A coleta de amostras biológicas em unidades prisionais de Corumbá visa fortalecer o banco genético nacional e acelerar investigações.
(Foto: Comunicação Agepen)
A PCiMS (Polícia Científica de Mato Grosso do Sul), em parceria com a Agepen (Agência Estadual de Administração do Sistema Penitenciário), realizou na última quarta-feira (23) a coleta de 300 amostras biológicas de pessoas privadas de liberdade com sentença condenatória, nos Estabelecimentos Penais Masculino e Feminino de Corumbá, incluindo o Estabelecimento Penal Feminino “Carlos Alberto Jonas Giordano”.
Os perfis serão inseridos no BNPG (Banco Nacional de Perfis Genéticos), ferramenta estratégica que auxilia na identificação de autores de crimes sem solução. A ação contemplou indivíduos sentenciados por crimes hediondos, como homicídio, estupro, feminicídio e roubo com violência.
Para o coordenador-geral de Perícias da PCiMS, José de Anchieta Souza Silva, a iniciativa reforça o papel da ciência forense no combate à criminalidade. “A inserção de dados genéticos transforma o trabalho pericial em uma ferramenta ainda mais efetiva para a responsabilização penal. É um exemplo claro de como a tecnologia, aliada à atuação técnica e coordenada, pode acelerar respostas e ampliar o alcance das investigações em todo o país”, avalia.
A operação mobilizou 18 servidores da PCiMS: 13 peritos criminais, 2 peritos papiloscopistas e 3 agentes de polícia científica. A equipe do IALF (Instituto de Análises Laboratoriais Forenses), da capital, foi reforçada por profissionais da URPI (Unidade Regional de Perícia e Identificação de Corumbá), que atuaram conjuntamente nas coletas. A execução nas unidades penais contou com o apoio de 14 policiais penais, que garantiram todo suporte logístico e segurança durante os trabalhos.

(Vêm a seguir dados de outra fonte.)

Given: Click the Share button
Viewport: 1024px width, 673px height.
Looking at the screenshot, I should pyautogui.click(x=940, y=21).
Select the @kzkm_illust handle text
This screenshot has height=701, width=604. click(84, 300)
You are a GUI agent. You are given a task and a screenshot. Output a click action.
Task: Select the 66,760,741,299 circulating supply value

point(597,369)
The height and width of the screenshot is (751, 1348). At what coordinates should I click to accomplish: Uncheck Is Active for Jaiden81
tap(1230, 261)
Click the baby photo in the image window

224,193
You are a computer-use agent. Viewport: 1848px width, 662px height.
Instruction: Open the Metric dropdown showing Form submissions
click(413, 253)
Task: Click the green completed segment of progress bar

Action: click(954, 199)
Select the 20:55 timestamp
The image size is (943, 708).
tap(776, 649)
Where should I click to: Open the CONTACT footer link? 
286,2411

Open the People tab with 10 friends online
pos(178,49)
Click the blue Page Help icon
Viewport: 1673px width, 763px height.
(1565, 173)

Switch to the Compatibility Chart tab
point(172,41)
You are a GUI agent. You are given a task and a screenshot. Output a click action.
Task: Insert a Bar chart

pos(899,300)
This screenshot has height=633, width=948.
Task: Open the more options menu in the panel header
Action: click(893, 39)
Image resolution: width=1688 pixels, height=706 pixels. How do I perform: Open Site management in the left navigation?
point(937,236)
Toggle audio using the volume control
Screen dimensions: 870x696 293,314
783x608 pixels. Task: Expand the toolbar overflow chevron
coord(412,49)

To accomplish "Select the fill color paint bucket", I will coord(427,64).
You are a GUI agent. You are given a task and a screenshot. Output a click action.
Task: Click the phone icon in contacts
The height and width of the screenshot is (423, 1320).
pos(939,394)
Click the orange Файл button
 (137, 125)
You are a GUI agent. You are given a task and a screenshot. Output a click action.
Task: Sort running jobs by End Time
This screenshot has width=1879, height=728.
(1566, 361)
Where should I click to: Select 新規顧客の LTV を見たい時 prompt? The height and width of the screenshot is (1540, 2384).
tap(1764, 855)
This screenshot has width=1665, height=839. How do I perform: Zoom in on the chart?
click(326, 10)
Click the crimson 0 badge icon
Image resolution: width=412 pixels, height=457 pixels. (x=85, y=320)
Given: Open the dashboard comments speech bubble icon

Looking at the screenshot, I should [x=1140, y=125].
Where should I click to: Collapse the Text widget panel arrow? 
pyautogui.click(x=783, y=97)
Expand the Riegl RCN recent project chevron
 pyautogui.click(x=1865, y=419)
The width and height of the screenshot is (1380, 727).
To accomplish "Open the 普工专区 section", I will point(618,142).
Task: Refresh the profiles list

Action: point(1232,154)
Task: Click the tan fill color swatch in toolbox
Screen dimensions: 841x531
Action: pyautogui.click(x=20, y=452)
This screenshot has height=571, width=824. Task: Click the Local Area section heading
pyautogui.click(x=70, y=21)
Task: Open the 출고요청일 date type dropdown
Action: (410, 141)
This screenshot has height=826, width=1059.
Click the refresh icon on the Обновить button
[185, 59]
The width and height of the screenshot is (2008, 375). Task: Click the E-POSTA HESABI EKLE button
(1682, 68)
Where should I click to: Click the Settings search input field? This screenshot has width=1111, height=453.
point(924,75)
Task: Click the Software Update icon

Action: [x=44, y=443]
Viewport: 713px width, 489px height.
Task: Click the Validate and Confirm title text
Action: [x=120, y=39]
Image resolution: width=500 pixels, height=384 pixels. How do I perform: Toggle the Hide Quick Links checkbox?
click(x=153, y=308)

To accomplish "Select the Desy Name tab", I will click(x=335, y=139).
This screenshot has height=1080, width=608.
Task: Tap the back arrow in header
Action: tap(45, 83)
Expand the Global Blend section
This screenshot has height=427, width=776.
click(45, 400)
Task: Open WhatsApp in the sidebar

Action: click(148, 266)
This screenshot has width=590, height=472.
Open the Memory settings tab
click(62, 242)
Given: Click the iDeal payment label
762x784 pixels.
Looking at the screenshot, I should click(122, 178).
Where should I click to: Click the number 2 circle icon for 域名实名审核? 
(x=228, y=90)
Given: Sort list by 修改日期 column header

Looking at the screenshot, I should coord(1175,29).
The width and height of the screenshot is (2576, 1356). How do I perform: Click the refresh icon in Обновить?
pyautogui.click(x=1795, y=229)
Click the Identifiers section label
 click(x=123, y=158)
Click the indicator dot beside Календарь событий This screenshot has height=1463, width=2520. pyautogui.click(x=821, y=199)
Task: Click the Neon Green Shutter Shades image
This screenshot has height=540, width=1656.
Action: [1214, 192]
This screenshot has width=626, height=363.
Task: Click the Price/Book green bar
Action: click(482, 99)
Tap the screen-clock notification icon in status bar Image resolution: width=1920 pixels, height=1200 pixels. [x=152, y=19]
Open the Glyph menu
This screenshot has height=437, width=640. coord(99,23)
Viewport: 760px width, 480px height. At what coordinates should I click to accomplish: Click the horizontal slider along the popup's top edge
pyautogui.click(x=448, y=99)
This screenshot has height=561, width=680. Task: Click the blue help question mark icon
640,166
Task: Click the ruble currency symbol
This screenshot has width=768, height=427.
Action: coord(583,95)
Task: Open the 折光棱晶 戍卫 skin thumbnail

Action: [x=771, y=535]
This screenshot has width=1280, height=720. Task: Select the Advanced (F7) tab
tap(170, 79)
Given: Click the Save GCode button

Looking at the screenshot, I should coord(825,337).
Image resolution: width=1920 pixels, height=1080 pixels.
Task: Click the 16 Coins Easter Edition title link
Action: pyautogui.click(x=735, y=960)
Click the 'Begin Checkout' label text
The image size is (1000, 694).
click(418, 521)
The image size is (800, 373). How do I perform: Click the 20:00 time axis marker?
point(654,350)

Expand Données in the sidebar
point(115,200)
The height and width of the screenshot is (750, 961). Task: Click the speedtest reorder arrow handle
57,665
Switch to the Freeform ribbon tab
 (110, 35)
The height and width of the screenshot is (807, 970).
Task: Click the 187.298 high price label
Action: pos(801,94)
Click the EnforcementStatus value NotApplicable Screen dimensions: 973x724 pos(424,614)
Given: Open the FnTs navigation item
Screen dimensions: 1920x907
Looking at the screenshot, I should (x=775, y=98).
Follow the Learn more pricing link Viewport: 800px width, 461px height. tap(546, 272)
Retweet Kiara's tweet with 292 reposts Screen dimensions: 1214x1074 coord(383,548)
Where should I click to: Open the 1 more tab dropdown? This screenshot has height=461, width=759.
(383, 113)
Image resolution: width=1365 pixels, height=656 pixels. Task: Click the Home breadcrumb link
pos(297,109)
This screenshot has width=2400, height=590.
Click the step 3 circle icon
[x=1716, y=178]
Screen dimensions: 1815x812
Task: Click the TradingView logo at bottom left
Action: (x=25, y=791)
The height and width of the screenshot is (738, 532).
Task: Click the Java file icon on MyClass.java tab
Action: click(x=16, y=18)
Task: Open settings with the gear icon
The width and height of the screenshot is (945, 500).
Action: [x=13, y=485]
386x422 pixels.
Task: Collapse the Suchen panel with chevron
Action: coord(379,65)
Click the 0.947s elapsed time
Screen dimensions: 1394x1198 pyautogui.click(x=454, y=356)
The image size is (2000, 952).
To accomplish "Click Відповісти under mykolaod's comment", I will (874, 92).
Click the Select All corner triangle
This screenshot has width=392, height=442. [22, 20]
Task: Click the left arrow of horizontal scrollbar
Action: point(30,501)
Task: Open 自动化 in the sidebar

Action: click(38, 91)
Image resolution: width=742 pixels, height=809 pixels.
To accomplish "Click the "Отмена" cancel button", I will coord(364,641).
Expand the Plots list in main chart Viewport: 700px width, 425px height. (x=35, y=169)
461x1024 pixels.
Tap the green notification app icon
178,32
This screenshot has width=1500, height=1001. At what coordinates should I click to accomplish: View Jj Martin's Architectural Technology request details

Parceria reforça a segurança pública com coleta genética em unidades prisionais de Corumbá. Foto: Comunicação AgepenSegundo a diretora do IALF, perita criminal Josemirtes Fonseca Prado da Silva, o uso do perfil genético tem se mostrado decisivo na identificação de autoria. “Essas informações, tratadas com rigor técnico e sigilo, permitem identificar autores, excluir inocentes e conectar casos entre diferentes regiões do Brasil. Ao expandir o banco de dados, aumentamos significativamente a capacidade de resposta da perícia”, explica.
A iniciativa está amparada pela Lei Federal nº 12.654/2012, que determina a coleta obrigatória de DNA de pessoas condenadas por crimes violentos ou hediondos. O cruzamento dos perfis com vestígios coletados em locais de crime tem proporcionado avanços importantes na resolução de casos e fortalecido a atuação da Justiça.
Para o diretor-presidente da Agepen, Rodrigo Rossi Maiorchini, a cooperação entre as instituições tem sido fundamental. “Estamos falando de uma medida que não apenas cumpre uma exigência legal, mas que também representa um avanço no combate à impunidade. Essa parceria fortalece o sistema prisional como parte integrante da engrenagem da segurança pública”, afirma.
Mato Grosso do Sul integra a RIBPG (Rede Integrada de Bancos de Perfis Genéticos), coordenada pelo Ministério da Justiça e Segurança Pública, e está entre os estados com maior número proporcional de perfis inseridos. A atuação contínua da PCiMS, em parceria com a Agepen, reafirma o compromisso com a promoção da verdade, da justiça e da segurança da sociedade.